WORK TASK → A word-for-word copy of the entries below is required.

Items from a dataset
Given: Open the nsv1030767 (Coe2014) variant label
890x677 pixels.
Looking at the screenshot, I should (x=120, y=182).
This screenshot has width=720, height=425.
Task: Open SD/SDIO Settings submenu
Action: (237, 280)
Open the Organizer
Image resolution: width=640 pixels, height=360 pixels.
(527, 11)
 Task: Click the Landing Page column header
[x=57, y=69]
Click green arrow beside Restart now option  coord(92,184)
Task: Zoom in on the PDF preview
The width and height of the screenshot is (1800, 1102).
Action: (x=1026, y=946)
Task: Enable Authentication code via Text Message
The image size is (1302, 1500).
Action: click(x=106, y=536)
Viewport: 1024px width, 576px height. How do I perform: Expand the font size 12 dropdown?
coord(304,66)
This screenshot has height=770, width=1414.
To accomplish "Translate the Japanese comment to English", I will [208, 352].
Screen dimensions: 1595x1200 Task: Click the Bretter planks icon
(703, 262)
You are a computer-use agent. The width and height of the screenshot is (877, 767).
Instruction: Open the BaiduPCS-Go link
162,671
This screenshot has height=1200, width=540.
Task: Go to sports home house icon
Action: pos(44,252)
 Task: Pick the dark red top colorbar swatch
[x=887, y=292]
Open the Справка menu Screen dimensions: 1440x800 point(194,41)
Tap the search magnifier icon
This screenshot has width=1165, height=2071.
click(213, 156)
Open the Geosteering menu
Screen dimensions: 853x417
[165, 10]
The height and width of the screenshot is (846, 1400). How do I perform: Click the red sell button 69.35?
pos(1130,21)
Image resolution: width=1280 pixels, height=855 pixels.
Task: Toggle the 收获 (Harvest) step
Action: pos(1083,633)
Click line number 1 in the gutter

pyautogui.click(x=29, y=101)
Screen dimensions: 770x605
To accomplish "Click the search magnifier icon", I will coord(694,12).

PROBLEM SOLUTION →
Given: Open the nsv1030767 (Coe2014) variant label
890x677 pixels.
Looking at the screenshot, I should (x=120, y=182).
This screenshot has width=720, height=425.
Task: Open SD/SDIO Settings submenu
Action: (237, 280)
Open the Organizer
Image resolution: width=640 pixels, height=360 pixels.
(527, 11)
 Task: Click the Landing Page column header
[x=57, y=69]
Click green arrow beside Restart now option  coord(92,184)
Task: Zoom in on the PDF preview
The width and height of the screenshot is (1800, 1102).
Action: (x=1026, y=946)
Task: Enable Authentication code via Text Message
The image size is (1302, 1500).
Action: click(x=106, y=536)
Viewport: 1024px width, 576px height. How do I perform: Expand the font size 12 dropdown?
coord(304,66)
This screenshot has height=770, width=1414.
To accomplish "Translate the Japanese comment to English", I will [208, 352].
Screen dimensions: 1595x1200 Task: Click the Bretter planks icon
(703, 262)
You are a computer-use agent. The width and height of the screenshot is (877, 767).
Instruction: Open the BaiduPCS-Go link
162,671
This screenshot has height=1200, width=540.
Task: Go to sports home house icon
Action: pos(44,252)
 Task: Pick the dark red top colorbar swatch
[x=887, y=292]
Open the Справка menu Screen dimensions: 1440x800 point(194,41)
Tap the search magnifier icon
This screenshot has width=1165, height=2071.
click(213, 156)
Open the Geosteering menu
Screen dimensions: 853x417
[165, 10]
The height and width of the screenshot is (846, 1400). How do I perform: Click the red sell button 69.35?
pos(1130,21)
Image resolution: width=1280 pixels, height=855 pixels.
Task: Toggle the 收获 (Harvest) step
Action: pos(1083,633)
Click line number 1 in the gutter

pyautogui.click(x=29, y=101)
Screen dimensions: 770x605
To accomplish "Click the search magnifier icon", I will coord(694,12).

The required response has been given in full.